Un peu de retenue sur la rétention
4 03 2008La loi du 25 février 2008 sur la rétention de sûreté (et la déclaration d’irresponsabilité pénale pour cause de trouble mental que nous ne traiterons pas dans ce présent billet) domine incontestablement l’actualité du droit pénal. Elle mérite une étude attentive en tenant compte naturellement des limitations opportunément apportées par le Conseil constitutionnel tant sur la condition des soins effectifs prodigués au condamné que sur le refus de l’application immédiate de la rétention de sûreté. Sur ce dernier point, notons cependant que la rétention de sûreté pourra être prochainement appliquée lorsque la surveillance de sûreté, d’application immédiate, n’aura pas été respectée.
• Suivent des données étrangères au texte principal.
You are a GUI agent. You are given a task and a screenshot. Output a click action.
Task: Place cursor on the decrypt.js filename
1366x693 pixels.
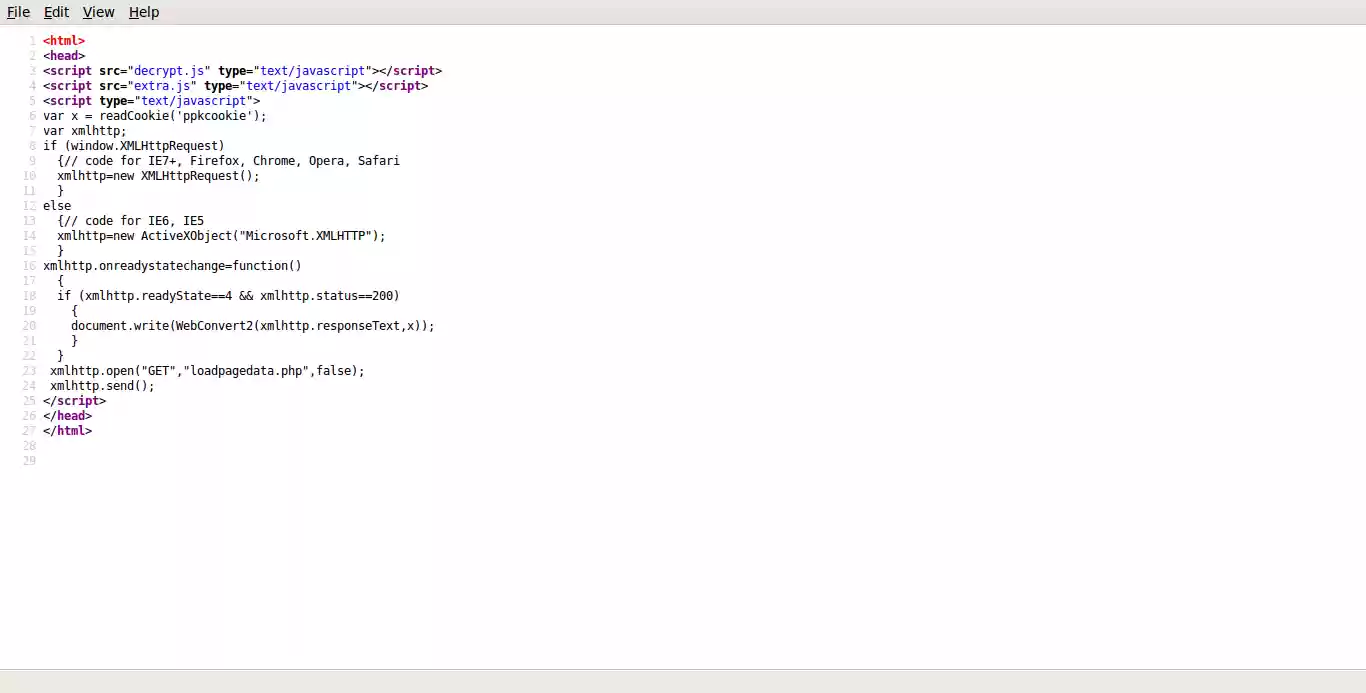tap(167, 70)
Contrairement à ce qui fut bien souvent affirmé, parfois avec un soupçon de supériorité, la rétention de sûreté doit donc être considérée comme une mesure de sûreté et non comme une peine. Le Conseil constitutionnel a en outre estimé que cette mesure correspondait aux exigences d’adéquation, de nécessité et de proportionnalité. Quelques observations s’imposent pour comprendre cette décision : la rétention de sûreté pourra être envisagée (et non décidée) par la Cour d’assises lorsqu’elle condamnera un criminel à au moins quinze années de réclusion pour certains crimes particulièrement graves commis contre un mineur ou avec certaines circonstances aggravantes. Cette mesure trouve donc sa source dans une condamnation pour un crime commis et pas seulement, même si tel est bien son objet, dans une perspective d’un crime futur. Le condamné devra avoir bénéficié de soins effectifs lors de l’exécution de sa peine car sinon la rétention ne pourrait être considérée comme nécessaire. En fin de peine, il sera placé pendant au moins six semaines dans un service spécialisé chargé de son observation. C’est alors que la Commission pluridisciplinaire des mesures de sûreté pourra adresser au procureur général un avis sur sa dangerosité et éventuellement proposer une rétention qui ne pourra être décidée, après débat contradictoire et éventuellement contre-expertise, que par la juridiction régionale de la rétention de sûreté (hauts magistrats expérimentés), avec un recours possible devant une juridiction nationale (très hauts magistrats très expérimentés) dont la décision pourra faire l’objet d’un pourvoi en cassation. La décision de rétention, qui doit faire le constat d’un risque très élevé de récidive ne pouvant être traité autrement, sera valable un an et ne pourra être renouvelée que selon les mêmes conditions de fond et de forme.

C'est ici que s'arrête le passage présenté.